## Passage for review
For complete disclosure, chatgpt convieniently errored on BOTH of these first requests. I've never had these errors for any other request. When pushed they continued successfully. Could be a freak coincidence, but I think it's worth noting.

A full wine glass (✅ Pass)
I feel like it didn't want to waste wine, but it was able to when pushed. I've inclcuded the prompt progressions below.

Refusal to generate a full wine glass — Prompt: "Please generate an image of a wine cup full to the top"

Wine glass with a small amount of wine — Prompt: "Red wine in a wine glass."

Prompt: "Wow, I like this... but I need it to be full to the brim."

Prompt: "wow great. Now add just a little tiny bit more so there is a small stream of wine trickling out"

Prompt: "Please generate an image of a wine cup full to the top"

Prompt: "Red wine in a wine glass."

Prompt: "Wow, I like this... but I need it to be full to the brim."

Prompt: "wow great. Now add just a little tiny bit more so there is a small stream of wine trickling out"

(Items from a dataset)
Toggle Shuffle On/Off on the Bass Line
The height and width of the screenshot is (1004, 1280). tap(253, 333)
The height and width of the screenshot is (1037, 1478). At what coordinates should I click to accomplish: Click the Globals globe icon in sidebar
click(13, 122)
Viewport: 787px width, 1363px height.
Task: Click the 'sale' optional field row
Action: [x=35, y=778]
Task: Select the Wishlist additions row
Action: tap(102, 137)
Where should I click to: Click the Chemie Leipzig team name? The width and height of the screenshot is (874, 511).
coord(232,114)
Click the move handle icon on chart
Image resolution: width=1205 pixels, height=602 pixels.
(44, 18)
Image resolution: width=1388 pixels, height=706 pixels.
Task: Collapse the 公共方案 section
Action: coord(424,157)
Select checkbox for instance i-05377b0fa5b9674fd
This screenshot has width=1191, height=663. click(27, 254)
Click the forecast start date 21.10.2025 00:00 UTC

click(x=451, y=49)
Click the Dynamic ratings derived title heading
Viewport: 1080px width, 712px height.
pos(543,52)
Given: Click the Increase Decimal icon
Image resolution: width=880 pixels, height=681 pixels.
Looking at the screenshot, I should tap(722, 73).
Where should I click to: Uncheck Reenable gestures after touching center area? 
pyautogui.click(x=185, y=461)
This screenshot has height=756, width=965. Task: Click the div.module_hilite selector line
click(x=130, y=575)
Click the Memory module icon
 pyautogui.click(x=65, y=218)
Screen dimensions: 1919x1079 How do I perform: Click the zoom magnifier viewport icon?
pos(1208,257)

## Tasks to perform
1. Translate this sentence from the post about the full wine glass test into Spanish: "I've never had these errors for any other request."
2. Pick up the post about the full wine glass test after its last line and carry it further.
You can ignore the items entirely.

## Answers by task
1. Nunca he tenido estos errores con ninguna otra solicitud.

2.
Watch with time (❌ Fail)
It could not no matter what I did, get the time right. I tried to be very specific and even used emojis to help it understand. I even tried to use the image-to-image feature to get it to understand what I wanted.

Seems impossible. Who do we blame for this? Big Watch? Big Timex? Big Rollex? Who are the powers at be that don't want us to know what 6:25pm looks like?

Refusal to generate a watch with the correct time — Prompt: "Create an image of a watch at the time 6:25pm"

Watch with the wrong time — Prompt: "Create an image of an analog watch displaying the time 6:25pm"

Image to image watch generation — Prompt: "[image upload of the correct time]Still wrong. Here is an image with the correct time. Use it to fix."

Prompt: "Create an image of a watch at the time 6:25pm"

Prompt: "Create an image of an analog watch displaying the time 6:25pm"

Prompt: "The hour and minute hands are in the wrong spot. Can you set the hour hand closer to 6 and the minute hand closer to minute 25?"

Prompt: "Sorry, same issue. I really like this image and want it to work, but I NEED the time to be set correctly. Please deeply consider how the hands should be positioned and set them correct. Should be closer to this: 🕢"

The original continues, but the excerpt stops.